In order to configure the router, you only need (1) Internet Explorer and (2) a direct connection to the router. You cannot configure the router wirelessly (especially since the radio on the router is off by default). 

A wired computer should already be able to connect to the Internet at this point. (You will need to update the router later.) But, for right now, use Internet Explorer to connect to 192.160.1.1 or 192.168.8.1 or 192.168.0.1. One of those three addresses will bring up the router's webpage. I list three addresses because the default is based on the version of your router. 

When it comes up, change two things right away. The administrator's password (which is admin by default) and (when you go to set up the wireless) the SSID.
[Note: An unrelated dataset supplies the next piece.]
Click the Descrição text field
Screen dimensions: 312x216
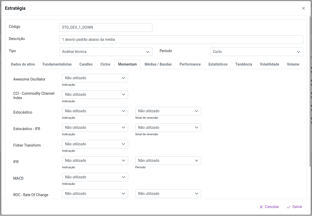[181, 39]
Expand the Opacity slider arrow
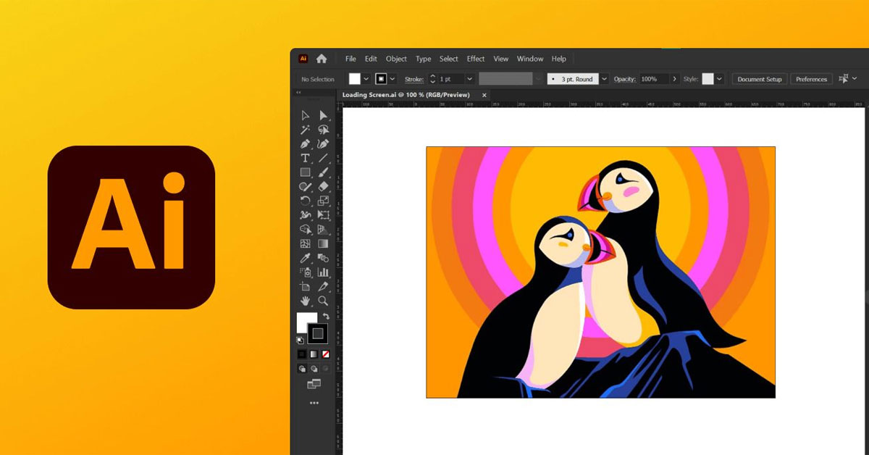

Use the wizard to configure the rest of the router.

Courtney sends...


----------



## fsu0915 (Aug 6, 2007)

I tried connecting the cable modem to the router, but when I disconnect the internet cord from the cable modem to connect it to the router, my computer says that I have no internet connection, and it won't let me do anything else.


----------



## jimicole (Aug 6, 2007)

Hi,

It may be easier to see if you can hook up both your router and your cable modem with a wire first. If you can do that, you will typically be able to connect to the router by using Internet Explorer or Firefox, typing in "192.168.1.1", and using the password "admin" (no username is required) to get into your router. At that point, you have some options, but the easiest is to try two things: First, do what's called a "MAC clone". For that, go to your "basic setup" tab, choose "MAC Address Clone", and click the "enable" button. Additionally, it's best to choose the "clone your PC's MAC address". Doing this will "fool" the cable modem into thinking that it's connecting directly to your PC. Sometimes, the cable modem will only allow one (that it has already connected to) connection, so this resolves that problem.

Second, you should just as a matter of practice, change the IP address of your router. Often, there is a sort of "built-in" router inside the cable modem. When you add "another" router, the default settings for your purchased router conflict with the settings on the "built-in" router on the cable modem. Changing the router's IP address resolves that. To do this, go to the "setup tab" again, choose "basic setup", and look for the "local IP address" field. Change it to something else from its default, which is probably 192.168.1.1. A good (arbitrary) choice for this number would be 192.168.30.1 as an example, but you can use any number, keeping in mind that you want to change the "THIRD" number in the set of 4 numbers that are available, leaving the rest alone---you would not want to change the IP address to 1.2.3.4, for example, or 192.123.1.1...only changing the THIRD (out of 4 numbers between the "dots") is useful for most purposes (so, 192.168.2.1, 192.168.3.1, 192.168.4.1, or, as I said, 192.168.30.1).

Next, the easiest way to reconnect as you are likely to have to do, is power off all of your equipment, then power them back on in a specific sequence, after waiting (say) 30 seconds and after hooking the wire up between your router and your cable modem, and disconnecting the wire between your router and your computer. SO, specifically, after turning everything (including your computer) off, turn on your cable modem, wait 30 seconds, turn your router on, wait 30 seconds, then turn on your computer and see if you have connectivity. If you have installed your software for your wireless card properly, and if nothing is wrong with your router or cable modem, you should see something happening in your "tray" area indicating that a new wireless connection has been found, and potentially asking you if you want to connect (depending on the type of wireless card you've installed in your computer).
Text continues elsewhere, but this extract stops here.